## Work request
Restate word for word the lines below from the one that has "Given: Open the settings gear icon" through the one that has "Task: Select the Description column header", keeping both and dropping all pictures.

Pixel coordinate grounding data
Segment Open

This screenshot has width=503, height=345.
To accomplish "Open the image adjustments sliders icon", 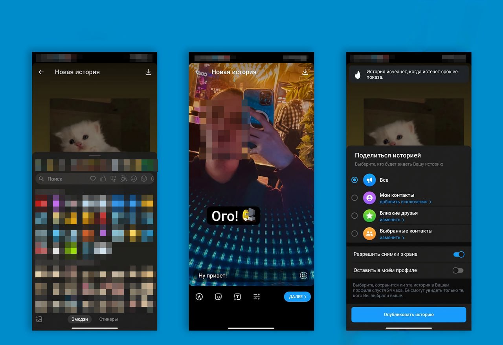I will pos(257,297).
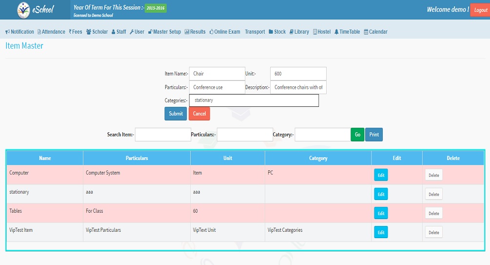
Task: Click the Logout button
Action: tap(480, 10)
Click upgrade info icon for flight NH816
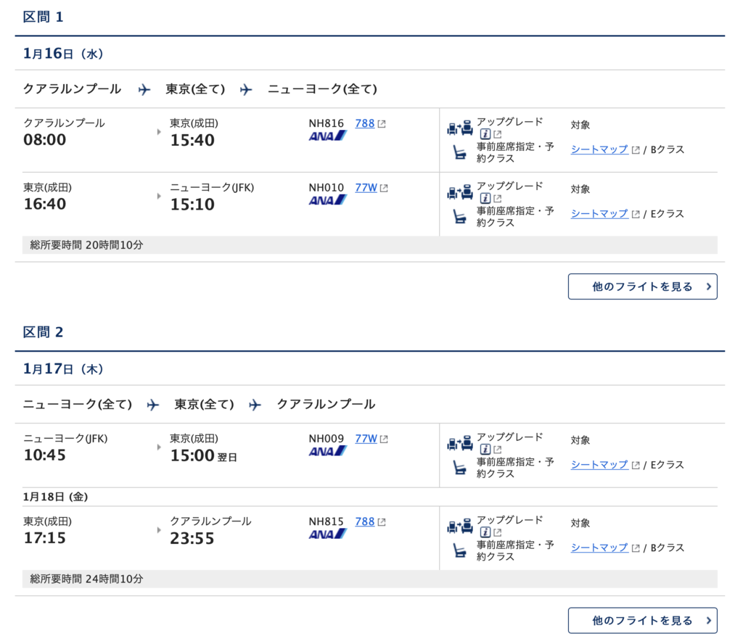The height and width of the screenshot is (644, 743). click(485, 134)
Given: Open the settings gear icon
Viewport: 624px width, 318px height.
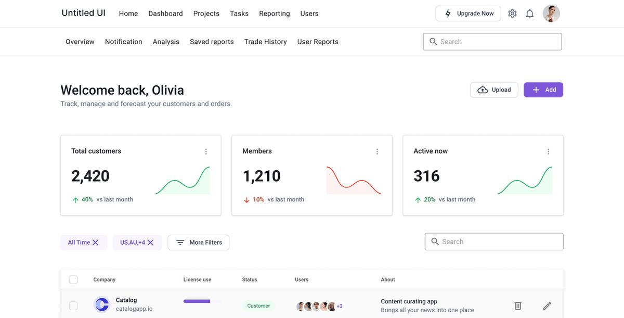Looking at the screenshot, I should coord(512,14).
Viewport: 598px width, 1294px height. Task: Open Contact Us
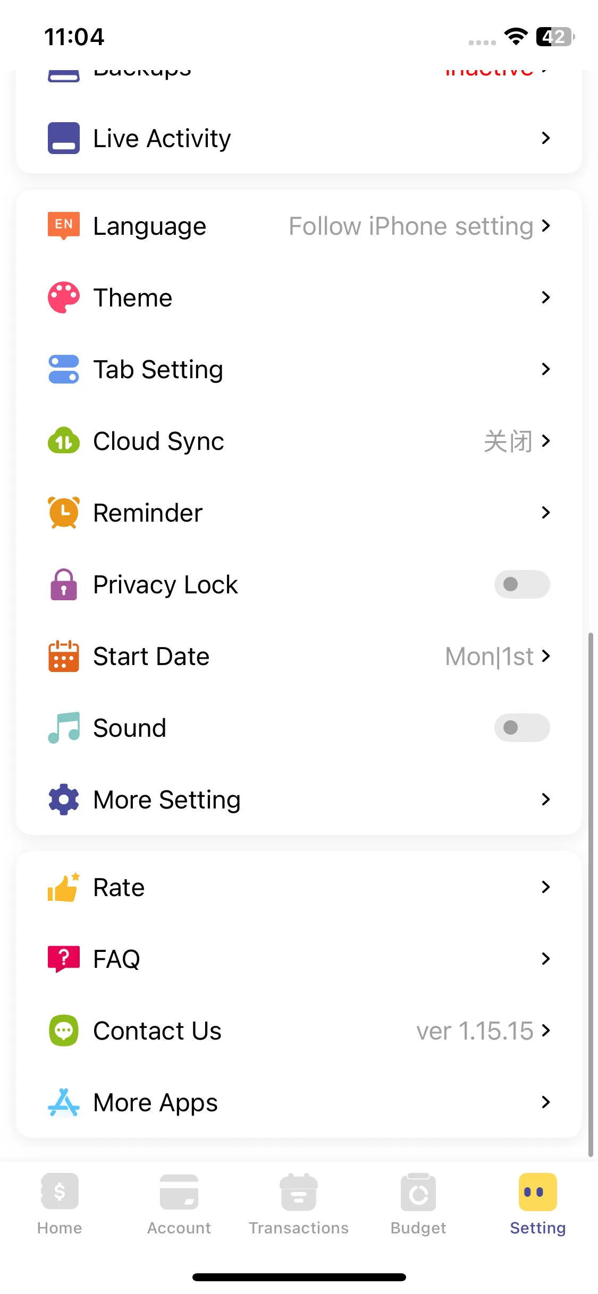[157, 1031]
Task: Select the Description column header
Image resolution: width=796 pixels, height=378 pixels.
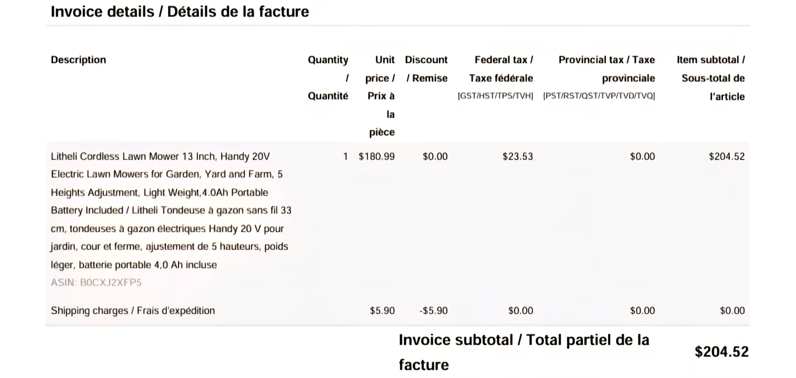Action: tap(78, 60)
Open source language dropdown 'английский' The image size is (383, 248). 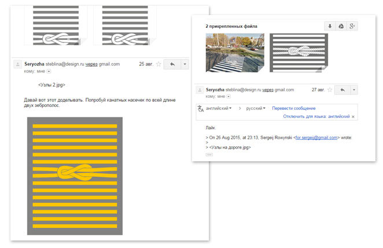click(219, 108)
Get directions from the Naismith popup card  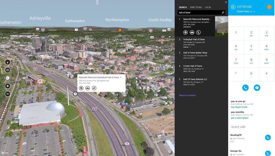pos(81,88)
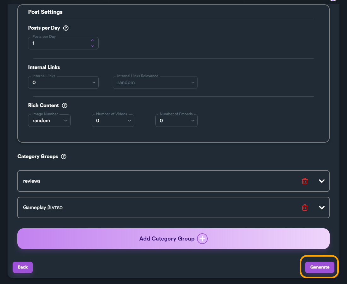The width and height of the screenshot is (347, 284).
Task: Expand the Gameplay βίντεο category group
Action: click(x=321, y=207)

Segment Closed

## Answer for the task
Given: Open the settings gear icon
Viewport: 624px width, 318px height.
Looking at the screenshot, I should coord(512,14).
Viewport: 598px width, 1294px height. Task: Open Contact Us
[157, 1031]
Task: Select the Description column header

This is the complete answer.